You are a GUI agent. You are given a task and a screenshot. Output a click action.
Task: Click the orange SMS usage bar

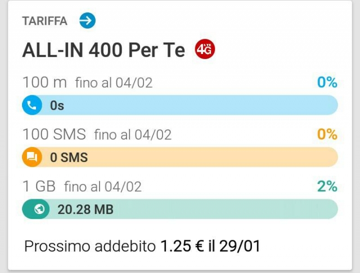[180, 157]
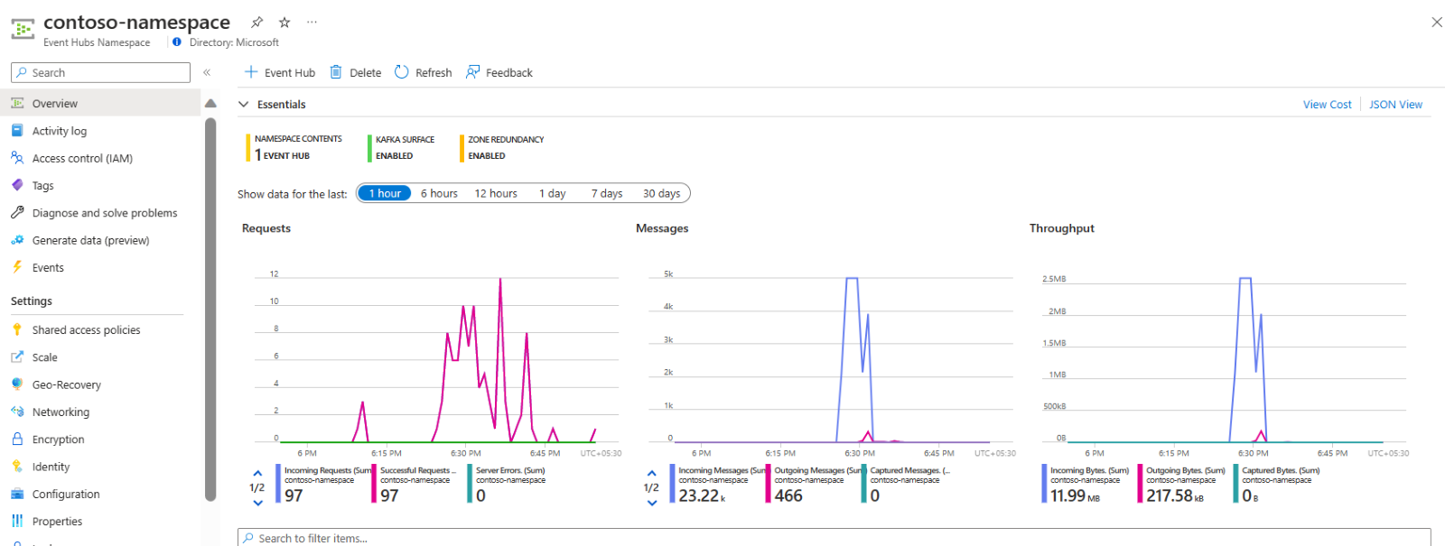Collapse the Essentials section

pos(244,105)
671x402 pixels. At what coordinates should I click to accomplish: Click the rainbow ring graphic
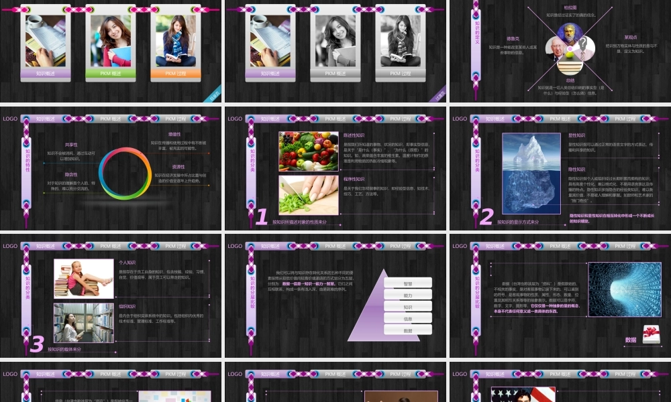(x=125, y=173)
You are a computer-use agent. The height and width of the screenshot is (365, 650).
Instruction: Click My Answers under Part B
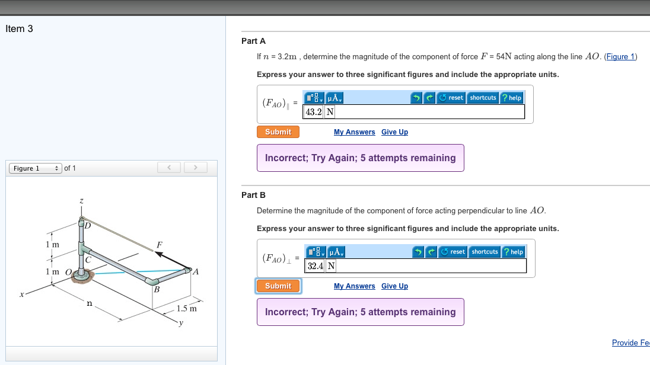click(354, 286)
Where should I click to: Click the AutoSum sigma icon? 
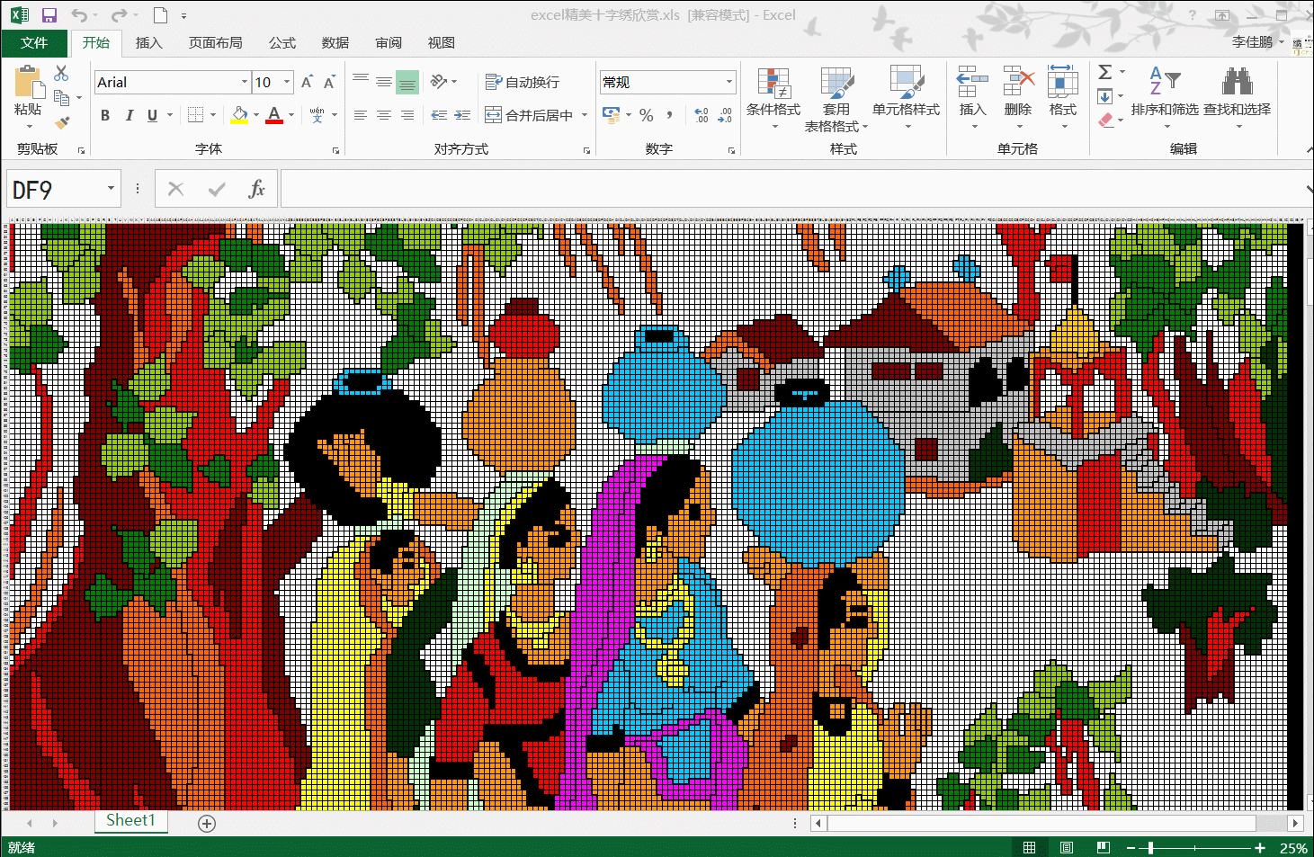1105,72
* * *
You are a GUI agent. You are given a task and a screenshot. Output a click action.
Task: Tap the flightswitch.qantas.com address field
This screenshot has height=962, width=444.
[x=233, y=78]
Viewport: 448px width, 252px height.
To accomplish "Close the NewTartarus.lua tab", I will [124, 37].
==
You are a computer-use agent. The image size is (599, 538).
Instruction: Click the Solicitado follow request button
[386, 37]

- _DIRECTIONS_: Find the word "computer" in the entries, and copy every line it shows up in.

- _TASK OUTPUT_:
You are a computer-use agent. The height and width of the screenshot is (365, 650).
You are a computer-use agent. The image size is (599, 538).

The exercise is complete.